Improving Physician Wellbeing

Physician burnout has devastating effects on the access, quality and cost of our country’s health care. In The Physician’s Foundation’s 2021 Survey of America’s Physicians, 61% of physicians reported often having feelings of burnout—compared to 40% in 2018.

Nearly 1 in 4 physicians know a physician who has died by suicide.

The Physicians Foundation combats the main drivers of burnout and improves physician wellbeing by researching how best to redesign systems and practice environments.

The Foundation, through the Practice Transformation Initiative where it partners with the American Medical Association, the Medical Society of New Jersey, the North Carolina Medical Society and Washington State Medical Association, is exploring actionable solutions to prevent physician burnout and promote wellbeing.

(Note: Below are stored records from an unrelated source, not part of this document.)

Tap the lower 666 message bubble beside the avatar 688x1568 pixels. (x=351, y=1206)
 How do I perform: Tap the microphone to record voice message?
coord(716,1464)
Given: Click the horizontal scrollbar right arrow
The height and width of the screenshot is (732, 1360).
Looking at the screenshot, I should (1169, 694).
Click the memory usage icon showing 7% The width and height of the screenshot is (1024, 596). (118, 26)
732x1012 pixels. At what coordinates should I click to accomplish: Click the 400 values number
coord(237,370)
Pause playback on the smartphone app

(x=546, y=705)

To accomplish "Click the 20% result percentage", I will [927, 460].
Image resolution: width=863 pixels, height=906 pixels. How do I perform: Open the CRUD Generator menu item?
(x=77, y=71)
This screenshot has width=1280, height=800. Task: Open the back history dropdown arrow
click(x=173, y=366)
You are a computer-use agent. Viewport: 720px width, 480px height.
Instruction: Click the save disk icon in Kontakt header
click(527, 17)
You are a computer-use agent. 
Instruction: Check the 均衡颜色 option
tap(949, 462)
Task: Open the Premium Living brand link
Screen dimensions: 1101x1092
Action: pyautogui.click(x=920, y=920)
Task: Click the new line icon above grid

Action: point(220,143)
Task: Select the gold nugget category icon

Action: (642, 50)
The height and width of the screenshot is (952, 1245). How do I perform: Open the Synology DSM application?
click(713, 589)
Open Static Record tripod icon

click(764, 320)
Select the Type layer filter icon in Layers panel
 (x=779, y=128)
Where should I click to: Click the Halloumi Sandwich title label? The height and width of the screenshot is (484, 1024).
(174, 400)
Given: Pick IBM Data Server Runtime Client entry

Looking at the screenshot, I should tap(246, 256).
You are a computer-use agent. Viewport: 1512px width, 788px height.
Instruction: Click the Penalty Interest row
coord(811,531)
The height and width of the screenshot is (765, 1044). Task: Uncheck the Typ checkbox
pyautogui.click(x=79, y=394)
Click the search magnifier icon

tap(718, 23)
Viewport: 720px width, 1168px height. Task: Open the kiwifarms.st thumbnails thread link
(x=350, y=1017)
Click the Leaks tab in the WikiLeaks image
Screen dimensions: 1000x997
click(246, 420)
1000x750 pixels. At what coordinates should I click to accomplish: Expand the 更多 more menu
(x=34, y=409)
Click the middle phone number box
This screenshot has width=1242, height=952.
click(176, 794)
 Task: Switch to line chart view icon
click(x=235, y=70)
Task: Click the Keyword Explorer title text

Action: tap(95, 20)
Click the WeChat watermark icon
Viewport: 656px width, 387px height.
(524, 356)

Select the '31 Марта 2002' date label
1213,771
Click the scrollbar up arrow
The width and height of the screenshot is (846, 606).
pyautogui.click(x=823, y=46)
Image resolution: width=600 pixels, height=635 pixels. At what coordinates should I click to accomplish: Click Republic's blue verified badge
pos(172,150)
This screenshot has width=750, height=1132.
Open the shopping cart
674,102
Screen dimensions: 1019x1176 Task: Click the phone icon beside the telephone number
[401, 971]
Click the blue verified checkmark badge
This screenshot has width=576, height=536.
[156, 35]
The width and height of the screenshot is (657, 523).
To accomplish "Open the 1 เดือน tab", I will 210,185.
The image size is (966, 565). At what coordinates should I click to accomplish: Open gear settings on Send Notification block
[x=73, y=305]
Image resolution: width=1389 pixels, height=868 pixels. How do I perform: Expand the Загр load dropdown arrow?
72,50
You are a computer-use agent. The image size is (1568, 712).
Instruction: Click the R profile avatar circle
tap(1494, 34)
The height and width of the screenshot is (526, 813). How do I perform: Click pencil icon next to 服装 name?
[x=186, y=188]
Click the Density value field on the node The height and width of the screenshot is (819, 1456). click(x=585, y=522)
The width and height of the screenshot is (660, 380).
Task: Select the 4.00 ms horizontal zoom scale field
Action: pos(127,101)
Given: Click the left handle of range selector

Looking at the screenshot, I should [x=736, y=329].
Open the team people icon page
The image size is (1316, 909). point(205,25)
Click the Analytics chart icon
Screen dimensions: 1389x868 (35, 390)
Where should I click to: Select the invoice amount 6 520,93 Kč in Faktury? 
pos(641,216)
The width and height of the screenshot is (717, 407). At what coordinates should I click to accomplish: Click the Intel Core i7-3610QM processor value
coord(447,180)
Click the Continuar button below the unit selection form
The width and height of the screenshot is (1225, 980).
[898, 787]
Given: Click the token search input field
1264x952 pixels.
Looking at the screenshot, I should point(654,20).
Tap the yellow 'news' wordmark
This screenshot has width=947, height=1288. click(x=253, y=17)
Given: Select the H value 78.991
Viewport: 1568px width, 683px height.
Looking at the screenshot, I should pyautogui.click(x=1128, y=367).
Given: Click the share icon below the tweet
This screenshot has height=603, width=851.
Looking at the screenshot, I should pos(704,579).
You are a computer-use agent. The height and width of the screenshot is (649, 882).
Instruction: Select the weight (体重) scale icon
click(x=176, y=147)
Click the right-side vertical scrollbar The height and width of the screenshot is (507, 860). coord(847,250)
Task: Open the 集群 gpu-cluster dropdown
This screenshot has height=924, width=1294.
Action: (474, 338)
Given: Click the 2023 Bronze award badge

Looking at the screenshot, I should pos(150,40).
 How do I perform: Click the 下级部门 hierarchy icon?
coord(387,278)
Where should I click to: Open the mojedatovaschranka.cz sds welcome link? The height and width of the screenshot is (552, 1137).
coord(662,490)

The Foundation launched Vital Signs: The Campaign to Prevent Physician Suicide to empower physicians, their colleagues and loved one to check in on one another’s wellbeing. Ultimately, by making conversations about burnout, stress and suicide easier, we can help destigmatize the negativity around physicians seeking help for their mental health.

In collaboration with the Dr. Lorna Breen Heroes’ Foundation and #FirstRespondersFirst, the campaign expanded to make National Physician Suicide Awareness Day (#NPSADay) a reminder and call to action that it is time to talk – and to act – so physicians’ struggles do not become mental health emergencies.

Over the past decade, the Foundation has awarded more than $3 million in grants to medical societies, associations, foundations, health systems and research institutes to support physician wellbeing efforts across the country.